Présentation
Distribution
Dido and Aeneas
Didon et Enée
Opéra tragique en trois actes
Créé à l’école pour jeunes filles de Josias de Chelsea en 1689 (?)
LIVRET Nahum Tate
MUSIQUE Henry Purcell
ORCHESTRE DIJON-BOURGOGNE
EN COLLABORATION avec les musiciens du Concert d’Astrée
CHOEUR DE L’ACADEMIE DE L’OPERA DE DIJON
AVEC LA PARTICIPATION des jeunes solistes du Concert d’Astrée
DIRECTION MUSICALE Jonathan Cohen
MISE EN SCÈNE Lilo Baur
SCÉNOGRAPHIE Christos Konstantellos
COSTUMES Agnès Falque
ASSISTANTE À LA MISE EN SCÈNE ET MOUVEMENT Claudia de Serpa Soares
COLLABORATION ARTISTIQUE Emmanuelle Haïm
LUMIÈRES Matthieu Bordet
MAQUILLAGE, COIFFURE Pascal Brissiaud et Agnès Falque
ASSISTANT DIRECTION MUSICALE Paolo Zanzu
DIDON Andrea Hill
ENÉE George Humphreys
BELINDA Susan Gilmour Bailey
L’ENCHANTERESSE Sara Gonzalez Saavedra
LE MARIN Matthew Long
L’ESPRIT William Purefoy
PREMIÈRE SORCIÈRE Laurie Ashworth
SECONDE SORCIÈRE Clare Wilkinson
LA SUIVANTE Katherine Watson
CHŒURS Robin Bailey, Neil Bellingham, Samuel Boden, David Clegg, Gareth Dayus-Jones, Helen-Jane Howells, Raphaela Papadakis, William Townend
PRODUCTION DÉLÉGUÉE : Opéra de Dijon
Entretiens
Entretien avec Lilo Baur
C’est une oeuvre très concentrée, avec un enchaînement de scènes très rapide, on a parfois envie de se poser dans une scène et on passe immédiatement à la suivante. Comment cela a-t-il influencé votre approche de la mise en scène ?

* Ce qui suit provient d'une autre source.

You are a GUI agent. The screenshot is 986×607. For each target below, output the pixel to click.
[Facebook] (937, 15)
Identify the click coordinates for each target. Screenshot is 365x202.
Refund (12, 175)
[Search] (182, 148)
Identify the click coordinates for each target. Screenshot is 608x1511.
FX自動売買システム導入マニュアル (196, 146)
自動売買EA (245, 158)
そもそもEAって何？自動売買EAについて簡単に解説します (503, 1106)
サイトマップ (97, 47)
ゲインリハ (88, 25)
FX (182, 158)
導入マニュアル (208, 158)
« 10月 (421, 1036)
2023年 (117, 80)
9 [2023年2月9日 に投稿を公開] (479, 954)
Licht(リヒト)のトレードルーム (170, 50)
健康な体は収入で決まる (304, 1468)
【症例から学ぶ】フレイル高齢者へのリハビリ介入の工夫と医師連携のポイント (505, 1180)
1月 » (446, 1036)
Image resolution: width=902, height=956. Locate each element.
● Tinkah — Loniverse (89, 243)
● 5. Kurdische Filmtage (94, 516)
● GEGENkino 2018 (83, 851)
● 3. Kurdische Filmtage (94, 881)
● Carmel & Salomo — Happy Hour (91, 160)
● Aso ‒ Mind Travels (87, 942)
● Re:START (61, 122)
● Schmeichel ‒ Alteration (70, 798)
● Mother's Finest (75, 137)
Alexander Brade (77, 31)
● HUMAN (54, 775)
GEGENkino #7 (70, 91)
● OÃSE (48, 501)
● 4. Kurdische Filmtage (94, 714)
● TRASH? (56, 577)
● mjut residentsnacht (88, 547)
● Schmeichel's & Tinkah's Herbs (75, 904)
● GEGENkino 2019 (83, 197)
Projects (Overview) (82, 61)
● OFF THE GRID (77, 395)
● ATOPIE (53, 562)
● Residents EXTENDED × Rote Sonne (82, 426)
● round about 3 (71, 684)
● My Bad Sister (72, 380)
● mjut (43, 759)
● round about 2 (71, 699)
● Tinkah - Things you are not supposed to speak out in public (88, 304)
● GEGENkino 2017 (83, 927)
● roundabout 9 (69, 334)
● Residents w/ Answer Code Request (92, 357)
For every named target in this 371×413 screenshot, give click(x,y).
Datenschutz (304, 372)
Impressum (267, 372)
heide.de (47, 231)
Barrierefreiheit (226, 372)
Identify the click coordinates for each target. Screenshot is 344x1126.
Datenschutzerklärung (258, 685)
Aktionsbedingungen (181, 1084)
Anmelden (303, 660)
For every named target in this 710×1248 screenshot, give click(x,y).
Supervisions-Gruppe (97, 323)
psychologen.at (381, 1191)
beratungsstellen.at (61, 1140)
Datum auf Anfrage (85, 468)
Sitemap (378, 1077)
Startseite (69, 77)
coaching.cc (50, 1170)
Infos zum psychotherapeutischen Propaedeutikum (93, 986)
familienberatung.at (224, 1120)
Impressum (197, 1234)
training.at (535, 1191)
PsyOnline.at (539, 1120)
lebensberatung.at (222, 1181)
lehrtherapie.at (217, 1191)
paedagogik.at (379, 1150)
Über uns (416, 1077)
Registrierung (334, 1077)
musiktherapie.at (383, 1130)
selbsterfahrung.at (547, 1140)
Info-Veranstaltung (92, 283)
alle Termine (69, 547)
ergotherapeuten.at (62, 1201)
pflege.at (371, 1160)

C’est justement le point de difficulté dans cette oeuvre. C’est une tragédie, une grande histoire d’amour dans laquelle deux personnages sont guidés par un destin auquel ils ne peuvent échapper. Il faut passer en très peu de temps du doute à l’amour, puis à la séparation. Et j’avais envie de trouver des moments de respiration, de me sentir proche de ces deux amoureux. C’est un défi : comment trouver le moyen de rester avec eux ? Prenons l’exemple d’un changement de scène : le moment où Enée sait qu’il doit partir pour l’Italie, il y a ce moment dramatique où il dit que mourir lui serait plus facile que de quitter Didon. Et tout de suite, sans coupure, il y a un enchaînement direct avec la scène des marins. J’aurais aimé respirer un instant, mais Jonathan Cohen m’a fait remarquer que c’était impossible : l’oeuvre est écrite sur un principe de rupture. Enée est sous le choc du faux oracle, mais immédiatement après le choeur des marins est joyeux. C’est justement la spécificité de l’oeuvre, au style très contrasté, aux scènes en totale rupture, aux images très différentes. J’ai donc négocié des moments de silence, pour s’arrêter un instant sur le destin des deux personnages, et j’ai choisi de laisser plus de place aux sorcières, car selon moi ce sont elles qui tirent les ficelles du destin, les exécutrices de la volonté des dieux.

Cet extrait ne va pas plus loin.